I kept the weapon, after checking the mag and pipe, by my side and positioned myself to observe the three adversaries as well as doors to the apartments and that door to the building stairwell just in case the authorities or other adversaries arrived.
My uniform actually saved me the discomfort of being shot on sight. Even tho someone called since no one actually stuck their heads out any doors I can assume they, as the authorities, didn’t know anyone other than guys like those on the floor were involved. Remember, there were no cell phones in those days so calls had to be made by hard lines, i.e. home phones or phone booths, etc.
Three guys down, no personal injuries and the only after effects so far is the normal effects of the flood, the adrenal rushes, etc. I was happy and surprised that the effects were not a lot stronger. I realized that I actually began combat breathing and held on to that until my body seemed normal. My scans and shifting body may have contributed toward a lessor impact of those natural chemicals that flood the body in moments of extreme danger. I also am thrilled that my training and knowledge contributed toward keeping the amount of applied force to within acceptable and levels easily articulated to authorities.
Actually the before and during of this event seemed, on the surface since there are effects that would distort things in the heat of the moment, fairly stable so that I had some time before the arrival of a lot of folks to go over in my mind the details of events to see if any of it warranted more time so the effects of the flood could dissipate allowing the normal mind to collect, collate and analyzes events before I had to start talking. I also wanted to be ready since I would provide cooperation to the authorities by pointing out evidence and adversaries, etc. while holding back until I contacted the Marine main command to get a lawyer here so I could fully cooperate and give statement. I realized as I was considering such things that I was actually handling things well and that my mind was working apparently at normal levels. I would have thought, for my first time in a violent conflict, that my mind would be chattering away like a newly laid teen getting it for the first time. I guess all things considered, I was very lucky but felt calm and in control I would verify that when I got copies of reports, statements and pictures from the investigation. I also could come to realize that although the before and during went really well that it was critical that the after remain steadfast, correct, concise and true to reality would be the more challenging effort of the entire incident.

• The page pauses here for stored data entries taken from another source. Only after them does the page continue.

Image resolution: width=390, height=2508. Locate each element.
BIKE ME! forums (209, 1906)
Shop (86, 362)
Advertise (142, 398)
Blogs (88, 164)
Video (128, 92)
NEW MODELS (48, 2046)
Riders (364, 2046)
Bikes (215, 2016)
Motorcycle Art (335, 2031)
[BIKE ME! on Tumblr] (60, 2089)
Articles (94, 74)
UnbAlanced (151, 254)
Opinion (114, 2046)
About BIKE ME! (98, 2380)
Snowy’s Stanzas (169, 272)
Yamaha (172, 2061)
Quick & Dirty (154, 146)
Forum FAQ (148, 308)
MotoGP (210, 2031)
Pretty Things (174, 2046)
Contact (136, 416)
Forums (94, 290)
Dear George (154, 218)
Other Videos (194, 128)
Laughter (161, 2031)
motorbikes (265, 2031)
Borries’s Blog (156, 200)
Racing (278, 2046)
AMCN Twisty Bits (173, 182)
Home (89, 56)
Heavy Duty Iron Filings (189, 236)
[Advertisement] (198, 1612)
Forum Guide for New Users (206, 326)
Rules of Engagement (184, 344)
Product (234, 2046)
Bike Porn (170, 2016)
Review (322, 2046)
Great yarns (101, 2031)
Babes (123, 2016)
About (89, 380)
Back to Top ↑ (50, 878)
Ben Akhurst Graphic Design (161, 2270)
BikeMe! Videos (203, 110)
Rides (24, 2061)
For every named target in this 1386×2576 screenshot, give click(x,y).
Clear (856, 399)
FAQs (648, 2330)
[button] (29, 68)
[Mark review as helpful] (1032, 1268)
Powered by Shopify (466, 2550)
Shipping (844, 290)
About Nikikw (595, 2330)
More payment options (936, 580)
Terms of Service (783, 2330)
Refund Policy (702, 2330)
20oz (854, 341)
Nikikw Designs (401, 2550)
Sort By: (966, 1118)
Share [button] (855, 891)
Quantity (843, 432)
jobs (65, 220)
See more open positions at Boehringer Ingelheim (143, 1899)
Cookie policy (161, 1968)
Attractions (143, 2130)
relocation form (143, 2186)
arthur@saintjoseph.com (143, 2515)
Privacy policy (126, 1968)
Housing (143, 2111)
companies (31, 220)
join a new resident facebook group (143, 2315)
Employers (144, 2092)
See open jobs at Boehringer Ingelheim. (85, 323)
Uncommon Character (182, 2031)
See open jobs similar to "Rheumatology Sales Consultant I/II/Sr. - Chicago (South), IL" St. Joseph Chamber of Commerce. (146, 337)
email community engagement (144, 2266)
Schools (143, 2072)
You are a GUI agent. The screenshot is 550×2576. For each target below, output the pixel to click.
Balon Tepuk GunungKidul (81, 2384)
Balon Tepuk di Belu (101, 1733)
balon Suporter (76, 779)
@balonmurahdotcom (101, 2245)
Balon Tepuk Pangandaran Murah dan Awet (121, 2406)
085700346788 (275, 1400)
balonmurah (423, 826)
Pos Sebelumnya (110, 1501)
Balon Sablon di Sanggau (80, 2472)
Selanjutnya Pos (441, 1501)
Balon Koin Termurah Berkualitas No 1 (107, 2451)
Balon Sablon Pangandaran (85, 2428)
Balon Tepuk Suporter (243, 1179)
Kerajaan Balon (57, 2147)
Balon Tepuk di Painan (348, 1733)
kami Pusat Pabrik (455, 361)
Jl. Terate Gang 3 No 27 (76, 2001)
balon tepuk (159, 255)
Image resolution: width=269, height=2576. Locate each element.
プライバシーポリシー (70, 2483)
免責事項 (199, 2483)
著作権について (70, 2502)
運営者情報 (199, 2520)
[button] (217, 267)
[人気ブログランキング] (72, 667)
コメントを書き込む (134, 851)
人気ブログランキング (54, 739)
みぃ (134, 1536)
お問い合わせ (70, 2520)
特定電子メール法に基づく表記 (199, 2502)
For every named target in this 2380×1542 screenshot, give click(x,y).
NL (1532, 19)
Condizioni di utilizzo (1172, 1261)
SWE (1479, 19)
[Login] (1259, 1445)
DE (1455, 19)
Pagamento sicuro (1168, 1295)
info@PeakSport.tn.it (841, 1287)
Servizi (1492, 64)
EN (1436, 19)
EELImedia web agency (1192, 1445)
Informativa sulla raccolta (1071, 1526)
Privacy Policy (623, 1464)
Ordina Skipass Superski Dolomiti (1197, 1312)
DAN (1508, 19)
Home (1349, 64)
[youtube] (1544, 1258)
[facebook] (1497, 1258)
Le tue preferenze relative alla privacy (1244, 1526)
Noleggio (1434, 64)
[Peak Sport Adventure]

I begin to hear a faint sound that became sirens as they approached the Greens. It would be another five minutes until they came though the doors and possiby through the elevator so I positioned myself ready to relinquish the weapon when the entered. I remember how my sense trained me to act and react when this type of encounter happened so that flashed through my mind when the far hall stair door popped open about two inches and the barrel of an automatic weapon slide out into view. I slowly stooped down, laid the weapon on the floor behind my feet farthest from any adversary even tho they were not moving or going anywhere, you know, better safe than sorry and it would present to the authorities a weapon not easily accessed by me. I then raised my hands over my head, knelt down, and then placed my hands behind my head fingers interlaced, sat back on my heels and waited.